Monday, April 04, 2011

Krishnamurti and the Observer

My mother and father, who met at a Theosophical meeting in Vancouver, introduced me to some of the rudimentary teachings of Krishnamurti when I was very small. I was born into a vegetarian household of parents who believed in reincarnation and karma. When I was very young, I was taken to Orcas Island to attend Camp Indralaya. My family returned to this American Theosophical camp twice, when I was older. My father and mother kept a large garden, including vegetable and fruit, and it was always difficult to leave this in the summer as much of it had to be bottled or frozen for the winter, so it was a rarity to go away during the holidays, even to Indralaya. A couple of years ago, I attended an Indralaya summer camp and it was so like it was when I was thirteen that it was as if time had stood still for both of us. I will be returning again at the beginning of June for a healing workshop.

Anyway, I have been listening to Adyashanti throughout today. While I was cooking dinner for my Self, I tuned into a conversation between Adya and a Satsang attendee about the observer and the observed. As I tried to get an idea of what it must be like to be the oberver and the observed at the same time, I realized with a start that this might be exactly what I was experiencing last Wednesday when I had a sudden feeling of what it was like to be my mother receiving what I was giving her, and on an earlier occasion that weird little dialogue with the depth of my being about small talk. Could it be that I am becoming the observed as well as the observer? Here is a quote from Krishnamurti:
      "Q: Is there a difference between the observer and the observed?
We are so conditioned, so heavily burdened with the past, with all our knowledge, information how can the mind be spontaneous? Can the mind observe its activity without prejudice, which means without images?
When there is a division between the observer and the observed there is conflict but when the observer is the
observed there is no control, no suppression. The self comes to an end. Duality comes to an end. Conflict comes to an end.
This is the greatest meditation to come upon this extraordinary thing for the mind to discover for itself the observer is the observed."

When Adya was saying that the observer is the observed, I immediately thought of the double-slit experiment. I have often contemplated the observer and how it affects what it sees. I have tried to personalize this in order to understand it. In other words, I tried to figure out how by observing, I am affecting what I see. I haven't come up with any answers yet. All I know is that by looking, I am supposedly collapsing what I am looking at into one. To me, the word observe implies looking, and I was coming at this problem from that perspective. What I experienced in the mall when I was thinking about small talk, and with my mother in the restaurant, was a perception of energy responding to my energy. I think that for the first time, I experienced true empathy. I consider my Self to be an empathetic person, but usually when I am empathetic it is because I have actively imagined what I would feel like if I were "in the other person's shoes." In this new way of being empathetic, the shift to the other person's perspective happened without me doing anything, and I experienced their energy and what they were actually getting out of the interaction, rather than  a projection of my own thoughts and feelings onto the other person.

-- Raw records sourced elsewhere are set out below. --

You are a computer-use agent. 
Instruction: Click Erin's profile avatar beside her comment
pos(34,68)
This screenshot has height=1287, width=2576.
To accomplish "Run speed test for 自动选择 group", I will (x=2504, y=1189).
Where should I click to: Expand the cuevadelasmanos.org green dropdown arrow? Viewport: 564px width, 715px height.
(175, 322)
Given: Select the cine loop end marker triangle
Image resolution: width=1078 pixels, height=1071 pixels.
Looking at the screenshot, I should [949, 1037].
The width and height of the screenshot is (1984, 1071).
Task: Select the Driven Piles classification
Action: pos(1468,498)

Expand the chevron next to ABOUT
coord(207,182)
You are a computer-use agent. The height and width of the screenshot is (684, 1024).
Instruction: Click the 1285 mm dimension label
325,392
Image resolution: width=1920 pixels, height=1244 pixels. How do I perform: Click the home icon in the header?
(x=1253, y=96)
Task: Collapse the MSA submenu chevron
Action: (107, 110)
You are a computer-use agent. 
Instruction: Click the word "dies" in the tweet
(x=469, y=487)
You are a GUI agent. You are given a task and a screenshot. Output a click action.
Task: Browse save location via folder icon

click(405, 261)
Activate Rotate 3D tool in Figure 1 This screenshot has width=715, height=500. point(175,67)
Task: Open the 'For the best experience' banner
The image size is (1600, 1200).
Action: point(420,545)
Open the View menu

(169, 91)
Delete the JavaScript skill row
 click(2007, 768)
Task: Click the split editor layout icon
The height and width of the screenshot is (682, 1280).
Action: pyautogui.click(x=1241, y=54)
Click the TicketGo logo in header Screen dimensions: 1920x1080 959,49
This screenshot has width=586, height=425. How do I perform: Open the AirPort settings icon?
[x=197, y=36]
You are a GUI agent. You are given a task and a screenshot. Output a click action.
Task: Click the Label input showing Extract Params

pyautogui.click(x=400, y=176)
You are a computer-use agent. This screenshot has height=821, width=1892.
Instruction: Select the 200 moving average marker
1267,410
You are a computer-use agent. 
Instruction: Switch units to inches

An interesting footnote and something that I will have to attempt to monitor: when I worked as a cashier at Zellers, I found out that I am somewhat psychic and could intuit unknown details about many of my customers which sometimes spooked both them and me. (My son and his paramour have lately been witness to my ability, so I think it must be for real.) What is interesting about the intuitive hits I was scoring in Zellers is that I tended to intuit children and the elderly, and rarely people of the age to be involved in the workforce. Anyway and my point is that if I am beginning to experience being the observer and the observed at the same time, I am curious to know if it is more likely that I will experience this with the elderly and young, or will it work with everybody, equally.